At a minimum, the server should enforce authentication, authorization, input validation, output filtering, and rate limits. Sensitive tools should sit in tighter lanes. A read-only lookup tool should not live in the same trust tier as a write action that can change records, trigger payments, or open tickets.
We also see teams return too much data because it feels convenient. But convenience is not the goal. If a billing tool needs only invoice status and due date, it should not also return payment history, internal notes, and account IDs unless those fields are clearly required.
Non-technical summary: The risk is not that the AI suddenly turns evil. The risk is that a badly designed server gives it too much authority or too much data for the job at hand.
Patterns that matter in production
Once a prototype touches real users, three patterns matter almost every time.
Thin tools, thick policies
Keep tool interfaces simple, but make policy enforcement deep. A tool should feel easy to call, while the server quietly handles validation, auth checks, idempotency, and backend-specific safeguards.
Stable contracts, replaceable adapters
The client-facing tool contract should stay stable even if the backend changes. That way, you can move from one CRM vendor to another, or from a direct SQL query to an internal service, without retraining users or rewriting the whole client flow.
Trace everything that affects outcomes
Production incidents rarely start in one clean place. They come from a chain: the client picked a tool, passed weak context, the server retried a downstream call, and the result came back half right. Without traces and structured logs, root-cause work turns into guesswork.
A good MCP server should feel boring on a bad day. That is a compliment. It means the system is predictable when things go sideways.
Architecture diagrams
These three views are the ones we use most when we explain MCP projects to clients. First, the structure. Then the request flow. Then the trust boundaries. In our experience, that sequence helps both engineering teams and business stakeholders get to the same picture faster.
Diagram 1: high-level MCP architecture
High-level MCP architecture: the client talks to a protocol-facing transport, which resolves tools through schemas, invokes orchestration logic, and reaches backend systems through integration adapters. Logs, traces, and metrics sit beside execution from day one.
Tool call lifecycle
The lifecycle view shows that a tool call is not one quick backend jump. It is a controlled sequence: request interpretation, tool selection, validation, policy checks, downstream execution, normalization, and response.
Trust boundaries and security zones
The security view highlights the main production rule: trust should narrow as the request moves inward.
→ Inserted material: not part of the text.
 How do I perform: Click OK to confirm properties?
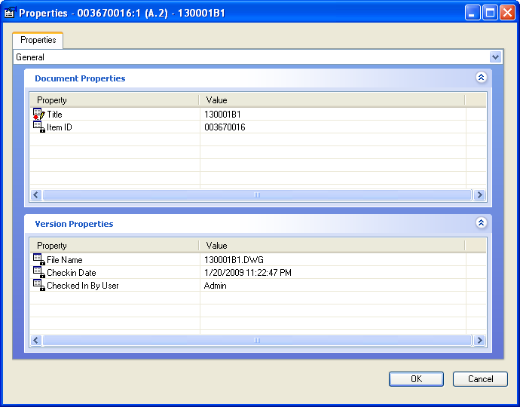[416, 379]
Authentication, validation, authorization, logging, and output filtering are part of the architecture, not extras you add later.
Final point
MCP matters because it forces teams to be clear. Clear tool boundaries. Clear schemas. Clear permissions. Clear execution paths. That is what turns an agent system from a demo into something a real team can trust.
At Core Dynamics, that is what clients ask us for most once the first prototype hits real systems. Fewer surprises. Tighter boundaries. Better logs. Tools that keep working after the demo video is over. It is rarely about adding more tools. It is usually about making the right tools behave well.
If I had to boil it down to one rule, it would be this: keep the tool surface small, keep the policy layer strict, and keep the logs readable. Do that, and MCP stays useful. Skip it, and the architecture can look fine right up until it does not.